Whatever package is considered by Congress won’t be as large as what the President has proposed, but it will still be substantial and include 1) relief targeted at workers and the unemployed and 2) relief targeted at the health care sector response to the virus. The Senate or Administration might push for very limited and very targeted industry relief as well.
How quickly anything happens, and the ultimate size of the package, depends on the course of the virus. If it continues at its present pace — with daily reports of new infections, school closings, businesses asking workers to stay home, cancelled conventions, and high volatility in the stock market — expect something by the end of the month. The worse the news, the faster Congress will come together and pass something.

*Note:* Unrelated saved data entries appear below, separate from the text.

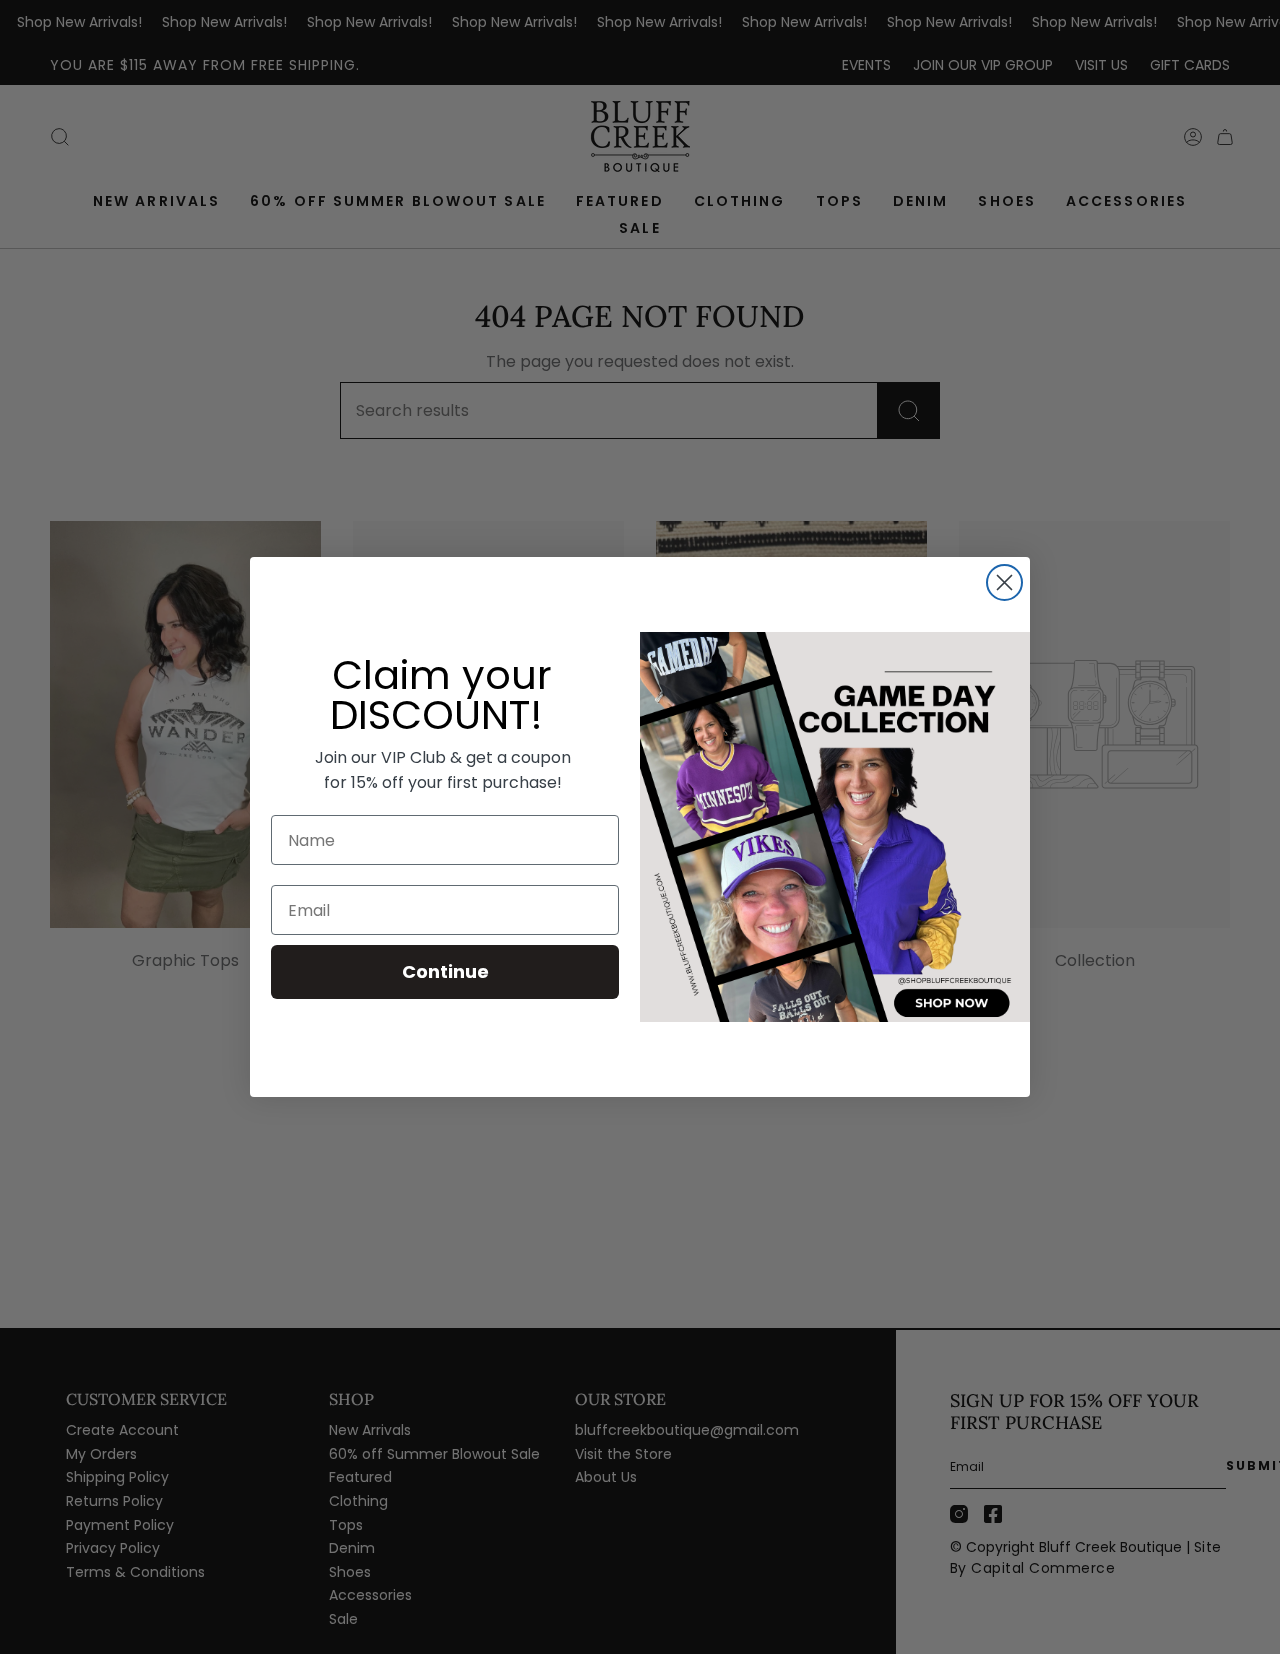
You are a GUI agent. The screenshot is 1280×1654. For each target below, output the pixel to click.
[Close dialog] (1004, 582)
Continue (445, 971)
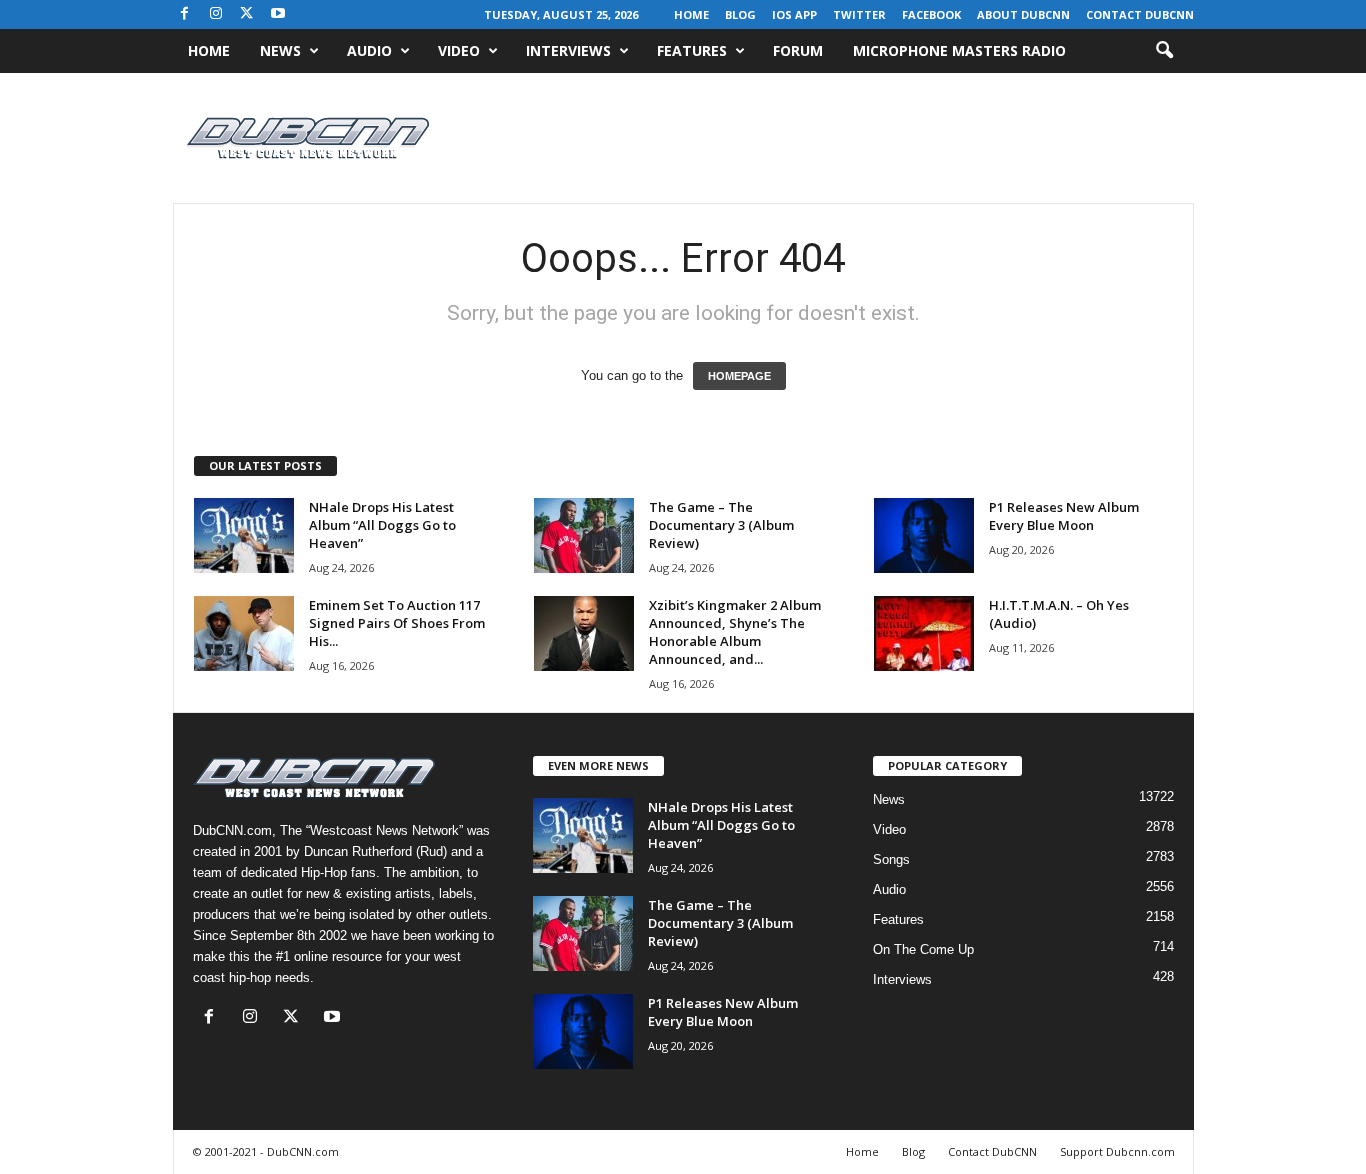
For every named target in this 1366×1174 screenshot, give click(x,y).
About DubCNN (1023, 14)
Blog (740, 14)
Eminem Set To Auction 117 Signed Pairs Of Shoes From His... (397, 623)
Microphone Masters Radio (959, 50)
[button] (1164, 51)
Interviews (568, 50)
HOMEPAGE (739, 376)
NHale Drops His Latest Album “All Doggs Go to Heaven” (382, 525)
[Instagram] (216, 14)
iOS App (794, 14)
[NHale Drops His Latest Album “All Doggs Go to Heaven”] (244, 535)
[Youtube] (278, 14)
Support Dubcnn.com (1117, 1151)
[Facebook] (185, 14)
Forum (798, 50)
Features (692, 50)
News (280, 50)
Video (459, 50)
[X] (247, 14)
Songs (891, 859)
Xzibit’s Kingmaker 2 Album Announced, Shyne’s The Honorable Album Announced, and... (735, 632)
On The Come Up (923, 949)
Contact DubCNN (1140, 14)
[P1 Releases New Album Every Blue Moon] (924, 535)
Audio (369, 50)
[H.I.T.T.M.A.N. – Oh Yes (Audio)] (924, 633)
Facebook (931, 14)
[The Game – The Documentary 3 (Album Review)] (584, 535)
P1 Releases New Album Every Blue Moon (1064, 516)
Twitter (859, 14)
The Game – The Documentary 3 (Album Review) (721, 525)
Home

What this all means for Main Street employers is unclear. Helping workers and the health care sector makes sense, but the challenge for many businesses will be to support their workers, pay their suppliers, and stay current on their taxes, all in an environment where supplies are constrained and demand is depressed. If it’s just for a few weeks, that’s a tough juggling act. If it lasts longer, it’s an existential threat. For that reason, Congress might want to consider the approach taken by other countries and suspend the collection of certain taxes while expanding access to credit during the crisis. The virtue of this approach is it lets everyone hit “pause” until the crisis passes.